Facebook, Accenture, IoTeX, Nvidia and six other companies are joining the Linux Foundation’s Confidential Computing Consortium (CCC), increasing the size of the privacy-focused group by 60 percent.

The addition of members IoTeX, which leverages blockchain to secure the internet of things, and R3, an enterprise blockchain company, nearly doubles the number of blockchain companies involved. 

Created in late October 2019, the CCC aims to bring developers together to accelerate the use of Trusted Execution Environment (TEE) technologies and standards. A TEE sequesters code and data away from applications on the main operating system, so they’re protected from adversaries who may gain access to the main operating system.
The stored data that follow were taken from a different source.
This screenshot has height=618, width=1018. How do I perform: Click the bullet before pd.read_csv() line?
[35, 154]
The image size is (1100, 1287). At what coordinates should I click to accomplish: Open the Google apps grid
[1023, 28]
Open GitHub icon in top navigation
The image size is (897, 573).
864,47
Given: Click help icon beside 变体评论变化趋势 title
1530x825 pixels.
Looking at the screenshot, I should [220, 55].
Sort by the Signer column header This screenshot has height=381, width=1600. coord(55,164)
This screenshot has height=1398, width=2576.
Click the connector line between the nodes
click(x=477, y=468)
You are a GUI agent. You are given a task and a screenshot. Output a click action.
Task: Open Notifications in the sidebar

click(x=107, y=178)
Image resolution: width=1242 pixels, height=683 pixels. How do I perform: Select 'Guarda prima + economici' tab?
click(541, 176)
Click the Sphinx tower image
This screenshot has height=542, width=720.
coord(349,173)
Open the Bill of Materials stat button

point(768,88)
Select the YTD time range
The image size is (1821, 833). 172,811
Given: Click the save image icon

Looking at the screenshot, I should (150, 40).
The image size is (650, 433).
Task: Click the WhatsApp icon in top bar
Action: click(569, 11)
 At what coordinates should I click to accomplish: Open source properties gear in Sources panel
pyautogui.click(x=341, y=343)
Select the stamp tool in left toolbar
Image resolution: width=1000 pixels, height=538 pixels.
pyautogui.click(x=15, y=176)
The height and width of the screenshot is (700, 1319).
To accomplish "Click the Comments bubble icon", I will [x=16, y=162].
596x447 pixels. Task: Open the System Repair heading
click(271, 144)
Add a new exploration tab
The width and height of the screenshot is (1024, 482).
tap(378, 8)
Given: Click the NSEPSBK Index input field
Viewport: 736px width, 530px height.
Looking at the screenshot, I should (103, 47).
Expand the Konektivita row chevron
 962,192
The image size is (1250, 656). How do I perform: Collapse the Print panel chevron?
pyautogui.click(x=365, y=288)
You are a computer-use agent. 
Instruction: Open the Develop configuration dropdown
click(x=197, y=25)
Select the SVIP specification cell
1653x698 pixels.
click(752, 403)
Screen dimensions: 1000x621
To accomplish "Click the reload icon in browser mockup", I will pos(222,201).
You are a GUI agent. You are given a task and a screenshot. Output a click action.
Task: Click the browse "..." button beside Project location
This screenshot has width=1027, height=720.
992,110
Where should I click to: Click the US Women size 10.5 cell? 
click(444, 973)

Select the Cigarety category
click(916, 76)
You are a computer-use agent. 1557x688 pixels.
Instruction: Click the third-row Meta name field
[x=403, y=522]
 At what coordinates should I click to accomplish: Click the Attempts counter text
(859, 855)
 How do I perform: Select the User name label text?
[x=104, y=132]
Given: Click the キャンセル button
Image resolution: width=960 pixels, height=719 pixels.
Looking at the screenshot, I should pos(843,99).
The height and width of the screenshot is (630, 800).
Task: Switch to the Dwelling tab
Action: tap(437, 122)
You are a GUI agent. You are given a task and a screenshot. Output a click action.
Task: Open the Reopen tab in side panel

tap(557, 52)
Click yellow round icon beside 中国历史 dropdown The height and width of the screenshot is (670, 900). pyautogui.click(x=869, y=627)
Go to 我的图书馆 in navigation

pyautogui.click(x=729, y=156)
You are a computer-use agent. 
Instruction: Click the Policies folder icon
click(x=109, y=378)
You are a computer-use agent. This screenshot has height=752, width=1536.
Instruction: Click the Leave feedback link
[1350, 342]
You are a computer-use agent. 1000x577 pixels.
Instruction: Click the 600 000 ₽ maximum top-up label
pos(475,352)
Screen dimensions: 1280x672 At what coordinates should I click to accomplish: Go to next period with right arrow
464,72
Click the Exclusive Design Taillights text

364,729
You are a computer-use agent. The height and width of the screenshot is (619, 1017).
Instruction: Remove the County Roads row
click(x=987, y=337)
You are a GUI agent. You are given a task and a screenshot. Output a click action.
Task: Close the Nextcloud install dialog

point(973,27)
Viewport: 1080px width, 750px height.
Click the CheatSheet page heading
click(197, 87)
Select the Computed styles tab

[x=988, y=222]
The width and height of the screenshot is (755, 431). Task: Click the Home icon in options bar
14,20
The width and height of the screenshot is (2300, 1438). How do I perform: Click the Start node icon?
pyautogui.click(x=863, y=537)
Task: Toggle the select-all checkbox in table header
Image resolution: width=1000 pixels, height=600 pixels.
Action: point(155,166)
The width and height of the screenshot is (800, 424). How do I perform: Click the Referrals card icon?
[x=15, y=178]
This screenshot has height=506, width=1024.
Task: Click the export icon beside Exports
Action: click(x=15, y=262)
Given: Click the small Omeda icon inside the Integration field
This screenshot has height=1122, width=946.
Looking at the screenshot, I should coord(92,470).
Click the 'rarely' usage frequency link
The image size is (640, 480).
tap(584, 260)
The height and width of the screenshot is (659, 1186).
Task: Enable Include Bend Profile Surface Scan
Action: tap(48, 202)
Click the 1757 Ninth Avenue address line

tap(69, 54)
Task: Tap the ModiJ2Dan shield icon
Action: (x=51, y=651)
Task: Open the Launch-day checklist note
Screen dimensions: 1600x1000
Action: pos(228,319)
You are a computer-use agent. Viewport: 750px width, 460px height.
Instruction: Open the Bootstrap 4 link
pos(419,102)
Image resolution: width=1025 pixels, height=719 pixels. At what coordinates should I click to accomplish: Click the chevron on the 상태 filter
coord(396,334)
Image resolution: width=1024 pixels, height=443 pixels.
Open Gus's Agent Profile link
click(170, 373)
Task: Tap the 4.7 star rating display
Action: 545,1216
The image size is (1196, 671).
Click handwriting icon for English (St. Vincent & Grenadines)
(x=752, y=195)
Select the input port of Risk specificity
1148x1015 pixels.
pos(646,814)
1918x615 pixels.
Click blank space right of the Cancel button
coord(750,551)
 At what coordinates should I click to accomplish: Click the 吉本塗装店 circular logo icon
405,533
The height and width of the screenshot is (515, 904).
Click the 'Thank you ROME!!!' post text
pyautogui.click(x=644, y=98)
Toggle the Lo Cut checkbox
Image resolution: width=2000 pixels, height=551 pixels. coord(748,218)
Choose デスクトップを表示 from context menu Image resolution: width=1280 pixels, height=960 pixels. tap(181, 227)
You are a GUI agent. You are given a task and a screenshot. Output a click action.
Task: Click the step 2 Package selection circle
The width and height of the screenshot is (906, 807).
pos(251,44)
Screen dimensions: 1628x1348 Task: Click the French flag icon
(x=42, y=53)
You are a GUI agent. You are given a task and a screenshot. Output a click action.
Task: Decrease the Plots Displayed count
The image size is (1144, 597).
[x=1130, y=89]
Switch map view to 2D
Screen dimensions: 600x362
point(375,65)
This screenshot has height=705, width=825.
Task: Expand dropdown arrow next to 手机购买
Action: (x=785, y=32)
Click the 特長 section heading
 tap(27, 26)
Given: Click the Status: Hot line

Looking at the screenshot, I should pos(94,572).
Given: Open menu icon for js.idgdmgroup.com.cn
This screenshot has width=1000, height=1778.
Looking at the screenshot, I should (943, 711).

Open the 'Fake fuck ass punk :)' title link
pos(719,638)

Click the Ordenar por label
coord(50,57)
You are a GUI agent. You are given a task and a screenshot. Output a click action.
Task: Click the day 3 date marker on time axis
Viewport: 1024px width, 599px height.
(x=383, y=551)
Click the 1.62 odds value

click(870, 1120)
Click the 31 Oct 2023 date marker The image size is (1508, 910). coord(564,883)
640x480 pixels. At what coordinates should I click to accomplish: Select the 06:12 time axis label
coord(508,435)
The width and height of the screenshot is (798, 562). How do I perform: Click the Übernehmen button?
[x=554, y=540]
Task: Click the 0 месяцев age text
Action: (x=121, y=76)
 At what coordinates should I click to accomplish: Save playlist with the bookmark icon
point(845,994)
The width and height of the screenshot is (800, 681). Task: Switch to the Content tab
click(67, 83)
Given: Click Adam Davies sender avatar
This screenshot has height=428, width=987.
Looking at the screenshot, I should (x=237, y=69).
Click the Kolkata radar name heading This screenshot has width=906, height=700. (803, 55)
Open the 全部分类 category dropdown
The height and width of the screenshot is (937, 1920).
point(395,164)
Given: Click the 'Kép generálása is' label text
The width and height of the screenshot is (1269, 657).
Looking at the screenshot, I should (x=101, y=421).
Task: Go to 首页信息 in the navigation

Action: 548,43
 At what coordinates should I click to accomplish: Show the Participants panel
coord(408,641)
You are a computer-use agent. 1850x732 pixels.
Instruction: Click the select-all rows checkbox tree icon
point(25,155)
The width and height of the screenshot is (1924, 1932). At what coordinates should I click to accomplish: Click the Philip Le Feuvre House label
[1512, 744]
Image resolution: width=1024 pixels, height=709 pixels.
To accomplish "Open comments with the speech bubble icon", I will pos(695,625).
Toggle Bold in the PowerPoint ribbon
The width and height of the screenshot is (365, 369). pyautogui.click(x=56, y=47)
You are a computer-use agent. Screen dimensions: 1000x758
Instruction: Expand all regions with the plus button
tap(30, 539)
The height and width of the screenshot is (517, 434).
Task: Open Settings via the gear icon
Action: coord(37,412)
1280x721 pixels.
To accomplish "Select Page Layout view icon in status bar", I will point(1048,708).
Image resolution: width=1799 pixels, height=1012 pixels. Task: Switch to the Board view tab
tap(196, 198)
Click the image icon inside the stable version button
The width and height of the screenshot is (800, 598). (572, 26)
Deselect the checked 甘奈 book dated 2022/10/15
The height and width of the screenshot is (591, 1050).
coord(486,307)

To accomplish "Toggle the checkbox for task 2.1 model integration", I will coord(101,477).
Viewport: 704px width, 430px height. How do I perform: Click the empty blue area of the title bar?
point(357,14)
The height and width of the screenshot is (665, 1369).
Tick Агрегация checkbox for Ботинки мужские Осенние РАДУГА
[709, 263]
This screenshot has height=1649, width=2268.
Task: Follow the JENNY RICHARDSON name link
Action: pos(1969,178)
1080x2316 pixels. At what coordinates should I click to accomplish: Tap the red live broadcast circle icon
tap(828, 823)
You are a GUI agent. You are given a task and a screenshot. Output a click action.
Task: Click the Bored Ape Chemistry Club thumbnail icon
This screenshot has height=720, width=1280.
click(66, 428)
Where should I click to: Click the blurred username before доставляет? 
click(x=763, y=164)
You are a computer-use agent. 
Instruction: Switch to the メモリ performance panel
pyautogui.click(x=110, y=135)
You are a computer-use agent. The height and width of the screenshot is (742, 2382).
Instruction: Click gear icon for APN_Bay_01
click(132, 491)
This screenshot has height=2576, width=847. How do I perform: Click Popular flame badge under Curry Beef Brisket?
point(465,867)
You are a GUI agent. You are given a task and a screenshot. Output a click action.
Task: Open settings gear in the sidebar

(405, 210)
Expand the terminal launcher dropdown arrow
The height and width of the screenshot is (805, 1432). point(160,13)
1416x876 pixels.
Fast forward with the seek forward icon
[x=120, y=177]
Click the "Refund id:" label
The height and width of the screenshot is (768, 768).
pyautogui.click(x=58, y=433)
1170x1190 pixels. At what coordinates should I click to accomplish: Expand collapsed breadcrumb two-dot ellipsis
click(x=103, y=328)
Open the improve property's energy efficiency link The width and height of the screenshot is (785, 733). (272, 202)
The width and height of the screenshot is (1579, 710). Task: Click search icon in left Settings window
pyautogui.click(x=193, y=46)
If the main system is in the White House, for instance, with a variety of protections, a TEE is the bunker underneath it. 

Within a TEE, unauthorized actors cannot view the data that is being used within the TEE and cannot alter the data. This enables applications and other systems to run without having direct access to extensive amounts of vulnerable data such as financial or personally identifiable information. 

“Securing data-in-use in hardware-based TEEs, can … strengthen other security- and integrity-related technologies,” like running a blockchain ledger, said Stephen Walli, the chairperson of the CCC’s governing board, in a statement. 

“Confidential computing brings privacy-preserving smart devices to the next level by not only allowing users to own their private data, but also to use it in a privacy-preserving way,” Raullen Chai, CEO of IoTex, told CoinDesk in an email. “This has major implications for consumer-facing industries such as health care and smart homes, as well as enterprise for private multi-party data sharing and interactions.”

See also: Jalak Jobanputra How Edge Computing Can Make Us More Resilient in a Crisis

Chai, based in San Francisco, said there are two immediate use cases where confidential computing could make an impact on everyday people’s privacy. 

One is facial recognition in public spaces, an area that is under intense debate and scrutiny, particularly as protests against police brutality continue in the U.S. 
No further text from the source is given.